## TO DO
Write out, character for character, the stretch of the data below from the line containing "has width=1053, height=621." through the line containing "colorbar-tick-label: 0.15 is", with both of those lines included.

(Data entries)
--

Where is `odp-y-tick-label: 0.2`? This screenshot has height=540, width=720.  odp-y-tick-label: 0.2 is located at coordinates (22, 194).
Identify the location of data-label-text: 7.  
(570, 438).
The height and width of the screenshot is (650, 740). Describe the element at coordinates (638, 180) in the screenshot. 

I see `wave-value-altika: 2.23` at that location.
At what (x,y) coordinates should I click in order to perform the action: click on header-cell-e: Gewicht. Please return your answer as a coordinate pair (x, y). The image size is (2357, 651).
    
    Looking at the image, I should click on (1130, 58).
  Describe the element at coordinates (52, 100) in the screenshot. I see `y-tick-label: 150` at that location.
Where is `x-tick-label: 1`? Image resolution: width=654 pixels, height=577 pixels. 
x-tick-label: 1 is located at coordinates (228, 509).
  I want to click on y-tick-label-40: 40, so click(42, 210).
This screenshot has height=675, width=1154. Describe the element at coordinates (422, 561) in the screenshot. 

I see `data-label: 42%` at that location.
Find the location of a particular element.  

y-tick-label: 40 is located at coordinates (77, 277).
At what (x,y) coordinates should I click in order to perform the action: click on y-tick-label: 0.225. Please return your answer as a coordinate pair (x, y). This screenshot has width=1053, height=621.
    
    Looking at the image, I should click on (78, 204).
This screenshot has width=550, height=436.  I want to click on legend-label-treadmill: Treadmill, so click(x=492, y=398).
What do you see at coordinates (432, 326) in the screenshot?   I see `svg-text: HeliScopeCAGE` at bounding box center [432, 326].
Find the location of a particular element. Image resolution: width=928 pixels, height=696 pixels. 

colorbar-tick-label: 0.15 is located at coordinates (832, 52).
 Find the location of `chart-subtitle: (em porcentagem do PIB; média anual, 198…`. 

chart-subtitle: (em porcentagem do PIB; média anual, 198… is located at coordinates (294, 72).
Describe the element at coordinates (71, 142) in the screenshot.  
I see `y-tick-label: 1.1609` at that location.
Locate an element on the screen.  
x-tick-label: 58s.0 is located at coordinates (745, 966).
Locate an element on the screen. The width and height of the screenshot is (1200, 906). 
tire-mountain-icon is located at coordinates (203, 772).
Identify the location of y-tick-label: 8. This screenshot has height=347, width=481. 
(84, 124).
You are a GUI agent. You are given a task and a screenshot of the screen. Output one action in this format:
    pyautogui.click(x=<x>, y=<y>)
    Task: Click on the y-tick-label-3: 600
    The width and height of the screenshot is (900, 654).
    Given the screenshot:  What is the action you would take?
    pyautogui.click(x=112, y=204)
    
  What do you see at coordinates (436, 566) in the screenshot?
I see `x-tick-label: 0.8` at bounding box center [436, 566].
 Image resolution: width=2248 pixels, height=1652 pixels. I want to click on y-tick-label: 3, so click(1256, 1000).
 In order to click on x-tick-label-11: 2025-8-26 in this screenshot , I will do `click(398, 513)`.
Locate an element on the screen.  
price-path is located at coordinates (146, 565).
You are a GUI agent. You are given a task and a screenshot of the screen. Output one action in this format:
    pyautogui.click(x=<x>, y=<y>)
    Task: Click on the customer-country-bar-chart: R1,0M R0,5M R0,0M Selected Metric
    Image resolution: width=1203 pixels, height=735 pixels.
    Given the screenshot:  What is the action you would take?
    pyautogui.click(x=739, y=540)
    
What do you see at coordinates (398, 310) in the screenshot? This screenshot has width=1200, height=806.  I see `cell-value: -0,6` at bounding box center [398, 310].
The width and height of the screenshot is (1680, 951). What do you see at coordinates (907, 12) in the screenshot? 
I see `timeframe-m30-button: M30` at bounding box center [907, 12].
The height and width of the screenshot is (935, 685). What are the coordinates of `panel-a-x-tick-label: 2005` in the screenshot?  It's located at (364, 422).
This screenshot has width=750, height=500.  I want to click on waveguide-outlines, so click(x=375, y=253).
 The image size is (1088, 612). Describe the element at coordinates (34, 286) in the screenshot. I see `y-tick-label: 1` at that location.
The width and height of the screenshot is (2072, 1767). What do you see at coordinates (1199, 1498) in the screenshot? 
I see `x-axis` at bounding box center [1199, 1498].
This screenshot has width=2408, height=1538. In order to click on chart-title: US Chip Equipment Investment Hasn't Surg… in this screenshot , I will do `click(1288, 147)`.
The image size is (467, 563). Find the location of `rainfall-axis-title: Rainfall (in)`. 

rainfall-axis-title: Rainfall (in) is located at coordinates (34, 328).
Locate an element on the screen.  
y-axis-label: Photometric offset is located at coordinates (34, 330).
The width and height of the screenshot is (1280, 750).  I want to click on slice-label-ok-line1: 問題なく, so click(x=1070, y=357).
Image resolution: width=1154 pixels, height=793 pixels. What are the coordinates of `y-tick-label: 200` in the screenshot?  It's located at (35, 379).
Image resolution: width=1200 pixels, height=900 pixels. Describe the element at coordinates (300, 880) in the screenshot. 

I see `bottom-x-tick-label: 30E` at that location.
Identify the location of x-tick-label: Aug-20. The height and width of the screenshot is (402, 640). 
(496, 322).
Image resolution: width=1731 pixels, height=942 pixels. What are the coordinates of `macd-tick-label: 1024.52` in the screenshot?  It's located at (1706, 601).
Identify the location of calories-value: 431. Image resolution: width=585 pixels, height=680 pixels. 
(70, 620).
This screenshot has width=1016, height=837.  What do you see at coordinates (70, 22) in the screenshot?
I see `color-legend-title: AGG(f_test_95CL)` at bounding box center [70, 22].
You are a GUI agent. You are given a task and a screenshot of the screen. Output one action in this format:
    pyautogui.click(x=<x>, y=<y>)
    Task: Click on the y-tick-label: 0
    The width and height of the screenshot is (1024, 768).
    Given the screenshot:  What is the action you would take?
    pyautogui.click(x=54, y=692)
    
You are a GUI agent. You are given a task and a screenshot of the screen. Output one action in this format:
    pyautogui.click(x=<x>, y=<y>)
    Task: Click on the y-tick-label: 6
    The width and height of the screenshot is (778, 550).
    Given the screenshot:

--

## TASK RESPONSE
At what (x,y) coordinates should I click in order to perform the action: click on y-tick-label: 0.225. Please return your answer as a coordinate pair (x, y). This screenshot has width=1053, height=621.
    
    Looking at the image, I should click on (78, 204).
This screenshot has width=550, height=436.  I want to click on legend-label-treadmill: Treadmill, so click(x=492, y=398).
What do you see at coordinates (432, 326) in the screenshot?   I see `svg-text: HeliScopeCAGE` at bounding box center [432, 326].
Find the location of a particular element. Image resolution: width=928 pixels, height=696 pixels. 

colorbar-tick-label: 0.15 is located at coordinates (832, 52).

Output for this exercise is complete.